New York County Bans Measles-Infected People From Public-Places For 3 Weeks

Less than three weeks after an unsuccessful attempt to prevent unvaccinated children from public places, Rockland County, New York officials have announced they want to ban people infected with measles from public places for up to 21 days.

CBS News reports that there have been 33 additional cases (555 in total across the nation) since a judge threw out Rockland County's initial emergency order,  leading officials to take these new extreme measures.

After the initial ban was thrown out, Mayor Bill De Blasio declared a public health emergency mandating that any unvaccinated children living in certain ZIP codes must receive the measles-mumps-rubella vaccine or their family could face heavy penalties.

While Rockland County officials said they aren't going to go around arresting people with measles, they insist it's about keeping the public safe. 

"Failure to comply will result in $2,000 per violation per day," said Rockland County Commissioner of Health Dr. Patricia Schnabel Ruppert. 

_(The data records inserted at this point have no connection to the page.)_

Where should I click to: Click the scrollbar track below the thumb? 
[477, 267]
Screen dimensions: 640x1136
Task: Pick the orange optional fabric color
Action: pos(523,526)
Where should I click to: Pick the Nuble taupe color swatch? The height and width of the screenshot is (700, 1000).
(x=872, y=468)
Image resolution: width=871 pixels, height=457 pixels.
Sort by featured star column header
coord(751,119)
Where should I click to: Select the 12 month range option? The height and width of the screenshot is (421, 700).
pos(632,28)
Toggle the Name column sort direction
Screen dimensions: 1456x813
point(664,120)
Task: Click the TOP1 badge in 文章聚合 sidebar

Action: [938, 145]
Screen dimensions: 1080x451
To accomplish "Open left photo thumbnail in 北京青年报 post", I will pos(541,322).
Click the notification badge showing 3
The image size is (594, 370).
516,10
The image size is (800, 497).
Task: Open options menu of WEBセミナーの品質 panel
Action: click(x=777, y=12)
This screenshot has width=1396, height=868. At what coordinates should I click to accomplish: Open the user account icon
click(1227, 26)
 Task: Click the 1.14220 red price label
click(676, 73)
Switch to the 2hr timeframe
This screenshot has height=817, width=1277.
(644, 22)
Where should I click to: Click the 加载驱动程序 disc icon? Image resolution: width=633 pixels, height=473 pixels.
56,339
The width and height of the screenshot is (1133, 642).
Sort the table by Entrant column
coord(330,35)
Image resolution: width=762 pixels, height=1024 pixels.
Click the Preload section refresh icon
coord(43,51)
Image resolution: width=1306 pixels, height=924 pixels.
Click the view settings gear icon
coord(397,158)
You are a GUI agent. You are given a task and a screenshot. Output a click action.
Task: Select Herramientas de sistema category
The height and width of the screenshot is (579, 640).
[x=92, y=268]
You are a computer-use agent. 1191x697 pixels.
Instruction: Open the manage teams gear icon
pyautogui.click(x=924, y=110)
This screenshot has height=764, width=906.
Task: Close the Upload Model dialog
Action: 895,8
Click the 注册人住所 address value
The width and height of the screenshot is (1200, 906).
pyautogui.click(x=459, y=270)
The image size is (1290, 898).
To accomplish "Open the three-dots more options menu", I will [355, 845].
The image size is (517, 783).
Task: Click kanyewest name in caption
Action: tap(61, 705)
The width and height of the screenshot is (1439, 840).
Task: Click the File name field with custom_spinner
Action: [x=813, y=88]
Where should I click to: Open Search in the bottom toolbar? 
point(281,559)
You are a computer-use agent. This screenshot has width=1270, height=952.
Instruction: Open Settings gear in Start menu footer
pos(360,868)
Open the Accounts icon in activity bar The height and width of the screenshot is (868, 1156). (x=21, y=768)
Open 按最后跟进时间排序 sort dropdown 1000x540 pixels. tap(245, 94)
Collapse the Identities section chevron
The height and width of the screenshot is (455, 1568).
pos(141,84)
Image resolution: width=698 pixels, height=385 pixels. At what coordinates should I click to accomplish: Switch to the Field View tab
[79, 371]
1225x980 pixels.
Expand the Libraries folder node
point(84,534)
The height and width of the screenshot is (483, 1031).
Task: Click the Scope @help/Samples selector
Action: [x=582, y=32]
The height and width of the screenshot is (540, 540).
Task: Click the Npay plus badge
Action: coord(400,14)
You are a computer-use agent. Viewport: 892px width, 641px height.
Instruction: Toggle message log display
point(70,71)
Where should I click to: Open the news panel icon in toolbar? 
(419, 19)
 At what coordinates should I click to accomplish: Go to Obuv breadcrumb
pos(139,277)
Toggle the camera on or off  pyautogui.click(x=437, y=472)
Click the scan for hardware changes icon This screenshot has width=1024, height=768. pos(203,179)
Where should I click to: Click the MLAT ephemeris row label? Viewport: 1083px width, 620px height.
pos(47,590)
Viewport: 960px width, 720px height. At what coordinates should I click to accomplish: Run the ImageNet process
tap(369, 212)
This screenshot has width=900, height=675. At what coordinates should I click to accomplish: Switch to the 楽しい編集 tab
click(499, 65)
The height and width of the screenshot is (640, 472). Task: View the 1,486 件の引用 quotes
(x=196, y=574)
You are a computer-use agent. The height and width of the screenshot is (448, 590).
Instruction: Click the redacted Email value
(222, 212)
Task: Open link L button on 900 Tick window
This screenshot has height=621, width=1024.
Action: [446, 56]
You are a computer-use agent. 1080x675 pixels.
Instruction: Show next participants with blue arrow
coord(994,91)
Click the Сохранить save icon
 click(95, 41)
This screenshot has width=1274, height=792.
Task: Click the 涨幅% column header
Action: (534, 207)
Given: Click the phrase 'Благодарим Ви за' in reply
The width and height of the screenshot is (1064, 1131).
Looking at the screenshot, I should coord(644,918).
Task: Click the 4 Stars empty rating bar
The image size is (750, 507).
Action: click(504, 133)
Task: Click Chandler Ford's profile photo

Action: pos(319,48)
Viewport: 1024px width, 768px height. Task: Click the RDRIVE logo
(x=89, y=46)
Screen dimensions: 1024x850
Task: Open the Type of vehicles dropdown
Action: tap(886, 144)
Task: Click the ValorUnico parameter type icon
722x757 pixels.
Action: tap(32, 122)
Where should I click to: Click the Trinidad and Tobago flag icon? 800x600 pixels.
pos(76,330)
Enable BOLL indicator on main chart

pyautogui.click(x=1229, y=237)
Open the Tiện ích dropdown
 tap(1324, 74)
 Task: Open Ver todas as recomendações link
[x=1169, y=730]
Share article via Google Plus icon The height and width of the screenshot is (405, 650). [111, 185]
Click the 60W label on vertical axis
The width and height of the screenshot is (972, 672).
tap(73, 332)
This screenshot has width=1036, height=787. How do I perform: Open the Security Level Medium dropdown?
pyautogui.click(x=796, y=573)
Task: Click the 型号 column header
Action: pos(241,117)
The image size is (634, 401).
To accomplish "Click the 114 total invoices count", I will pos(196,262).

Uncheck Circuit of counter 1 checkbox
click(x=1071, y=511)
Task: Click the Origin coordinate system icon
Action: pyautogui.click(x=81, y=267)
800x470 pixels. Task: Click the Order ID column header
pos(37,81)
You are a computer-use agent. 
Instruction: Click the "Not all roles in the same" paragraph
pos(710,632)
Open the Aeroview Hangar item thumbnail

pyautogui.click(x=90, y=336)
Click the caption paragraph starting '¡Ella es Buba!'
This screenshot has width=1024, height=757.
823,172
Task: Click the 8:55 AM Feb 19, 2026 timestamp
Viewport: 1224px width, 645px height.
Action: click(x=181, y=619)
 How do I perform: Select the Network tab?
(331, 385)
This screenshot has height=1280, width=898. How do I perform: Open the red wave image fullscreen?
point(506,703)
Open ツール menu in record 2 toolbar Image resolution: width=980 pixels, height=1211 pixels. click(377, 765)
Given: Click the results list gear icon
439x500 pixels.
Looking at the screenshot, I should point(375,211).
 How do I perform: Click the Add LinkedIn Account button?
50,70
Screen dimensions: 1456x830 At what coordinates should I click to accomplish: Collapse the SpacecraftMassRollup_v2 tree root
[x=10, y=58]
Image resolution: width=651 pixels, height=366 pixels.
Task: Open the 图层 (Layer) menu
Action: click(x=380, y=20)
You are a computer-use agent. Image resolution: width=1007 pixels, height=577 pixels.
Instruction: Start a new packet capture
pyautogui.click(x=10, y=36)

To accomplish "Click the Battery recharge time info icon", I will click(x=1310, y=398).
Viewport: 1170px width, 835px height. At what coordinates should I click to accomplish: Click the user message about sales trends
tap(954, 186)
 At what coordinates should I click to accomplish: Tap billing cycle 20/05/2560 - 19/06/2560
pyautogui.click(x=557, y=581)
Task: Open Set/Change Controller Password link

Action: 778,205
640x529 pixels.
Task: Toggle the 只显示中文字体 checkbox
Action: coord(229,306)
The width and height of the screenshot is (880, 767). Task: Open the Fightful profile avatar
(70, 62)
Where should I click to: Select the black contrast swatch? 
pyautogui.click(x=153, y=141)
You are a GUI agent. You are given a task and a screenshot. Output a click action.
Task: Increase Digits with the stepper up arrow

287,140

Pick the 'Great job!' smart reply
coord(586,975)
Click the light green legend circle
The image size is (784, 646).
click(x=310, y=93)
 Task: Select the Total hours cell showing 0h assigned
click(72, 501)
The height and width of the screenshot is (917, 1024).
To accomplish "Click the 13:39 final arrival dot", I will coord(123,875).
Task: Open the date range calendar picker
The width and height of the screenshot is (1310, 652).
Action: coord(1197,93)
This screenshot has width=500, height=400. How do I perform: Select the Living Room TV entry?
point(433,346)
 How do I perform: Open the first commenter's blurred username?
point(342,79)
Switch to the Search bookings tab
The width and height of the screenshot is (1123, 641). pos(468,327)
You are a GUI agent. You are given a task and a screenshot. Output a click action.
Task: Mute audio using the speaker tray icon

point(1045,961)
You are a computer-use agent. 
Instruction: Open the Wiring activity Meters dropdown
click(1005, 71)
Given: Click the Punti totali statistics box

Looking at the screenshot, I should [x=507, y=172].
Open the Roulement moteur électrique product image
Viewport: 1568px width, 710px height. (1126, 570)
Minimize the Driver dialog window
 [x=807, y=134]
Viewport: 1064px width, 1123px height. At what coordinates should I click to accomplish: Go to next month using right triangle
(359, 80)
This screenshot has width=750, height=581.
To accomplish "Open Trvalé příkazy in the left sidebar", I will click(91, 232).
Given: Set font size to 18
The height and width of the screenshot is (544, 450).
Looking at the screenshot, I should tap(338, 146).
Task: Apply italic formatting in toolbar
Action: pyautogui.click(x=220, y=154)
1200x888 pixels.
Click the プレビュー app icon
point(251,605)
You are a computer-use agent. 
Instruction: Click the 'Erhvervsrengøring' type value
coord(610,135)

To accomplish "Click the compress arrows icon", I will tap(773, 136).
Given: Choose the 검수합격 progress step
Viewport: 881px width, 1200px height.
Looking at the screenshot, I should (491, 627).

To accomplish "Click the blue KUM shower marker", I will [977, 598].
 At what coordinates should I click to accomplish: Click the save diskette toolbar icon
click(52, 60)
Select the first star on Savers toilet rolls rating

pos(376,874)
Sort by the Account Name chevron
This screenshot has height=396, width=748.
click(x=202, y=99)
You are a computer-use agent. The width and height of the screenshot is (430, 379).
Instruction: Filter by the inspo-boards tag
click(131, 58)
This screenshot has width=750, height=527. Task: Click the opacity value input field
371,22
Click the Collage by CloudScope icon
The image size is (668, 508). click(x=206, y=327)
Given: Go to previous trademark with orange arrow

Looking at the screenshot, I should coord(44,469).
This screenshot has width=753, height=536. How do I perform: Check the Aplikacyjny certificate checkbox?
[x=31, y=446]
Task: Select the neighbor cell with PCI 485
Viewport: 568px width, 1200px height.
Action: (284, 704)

New York's measles outbreak has now spread to more than 20 states.

"Measles is a huge public health issue because it is so contagious," said Dr. Alanna Levine. 

In March, a New York man, unaware he was infected, drove to Michigan and ended up infecting 38 other people.

"My colleagues across the country are all worried that the measles are gonna hit their community," Levine said.

"So as a country, we need to make sure that everybody gets vaccinated."